*** THE INPUT ***
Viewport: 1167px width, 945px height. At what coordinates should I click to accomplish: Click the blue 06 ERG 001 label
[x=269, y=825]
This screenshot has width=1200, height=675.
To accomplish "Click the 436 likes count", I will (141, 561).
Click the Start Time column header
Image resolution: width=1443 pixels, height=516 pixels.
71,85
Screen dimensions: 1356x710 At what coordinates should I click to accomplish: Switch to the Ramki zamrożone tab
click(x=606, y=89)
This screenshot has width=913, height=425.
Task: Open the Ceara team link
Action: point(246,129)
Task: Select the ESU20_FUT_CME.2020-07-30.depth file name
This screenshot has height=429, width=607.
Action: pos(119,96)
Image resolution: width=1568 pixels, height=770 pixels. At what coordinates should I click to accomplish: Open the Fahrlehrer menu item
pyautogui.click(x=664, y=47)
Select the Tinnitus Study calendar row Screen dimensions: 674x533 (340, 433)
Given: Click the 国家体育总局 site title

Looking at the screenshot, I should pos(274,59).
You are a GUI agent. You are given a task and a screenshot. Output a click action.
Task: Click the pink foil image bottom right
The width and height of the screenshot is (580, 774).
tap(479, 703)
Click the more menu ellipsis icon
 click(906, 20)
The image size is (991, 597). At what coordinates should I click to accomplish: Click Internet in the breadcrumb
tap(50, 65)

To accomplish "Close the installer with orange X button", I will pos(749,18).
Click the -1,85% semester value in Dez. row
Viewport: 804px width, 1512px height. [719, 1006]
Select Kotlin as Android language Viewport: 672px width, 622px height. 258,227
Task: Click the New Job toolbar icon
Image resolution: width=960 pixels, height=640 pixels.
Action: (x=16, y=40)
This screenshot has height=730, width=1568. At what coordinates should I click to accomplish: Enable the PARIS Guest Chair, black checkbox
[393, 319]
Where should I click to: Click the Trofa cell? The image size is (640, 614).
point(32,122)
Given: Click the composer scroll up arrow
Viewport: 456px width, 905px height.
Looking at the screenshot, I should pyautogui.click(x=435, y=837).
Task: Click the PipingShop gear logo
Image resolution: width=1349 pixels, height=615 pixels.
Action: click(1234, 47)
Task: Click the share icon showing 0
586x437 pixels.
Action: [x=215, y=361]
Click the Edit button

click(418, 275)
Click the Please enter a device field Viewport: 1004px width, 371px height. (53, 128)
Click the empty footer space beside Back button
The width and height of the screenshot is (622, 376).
*** End of THE INPUT ***
| PROMPT |
Among the records above, extract exactly the lines from the line with "This screenshot has height=730, width=1568." to the line with "Click the empty", both lines included, and leave out the rest.

| TASK SOLUTION |
This screenshot has height=730, width=1568. At what coordinates should I click to accomplish: Enable the PARIS Guest Chair, black checkbox
[393, 319]
Where should I click to: Click the Trofa cell? The image size is (640, 614).
point(32,122)
Given: Click the composer scroll up arrow
Viewport: 456px width, 905px height.
Looking at the screenshot, I should pyautogui.click(x=435, y=837).
Task: Click the PipingShop gear logo
Image resolution: width=1349 pixels, height=615 pixels.
Action: click(1234, 47)
Task: Click the share icon showing 0
586x437 pixels.
Action: [x=215, y=361]
Click the Edit button

click(418, 275)
Click the Please enter a device field Viewport: 1004px width, 371px height. (53, 128)
Click the empty footer space beside Back button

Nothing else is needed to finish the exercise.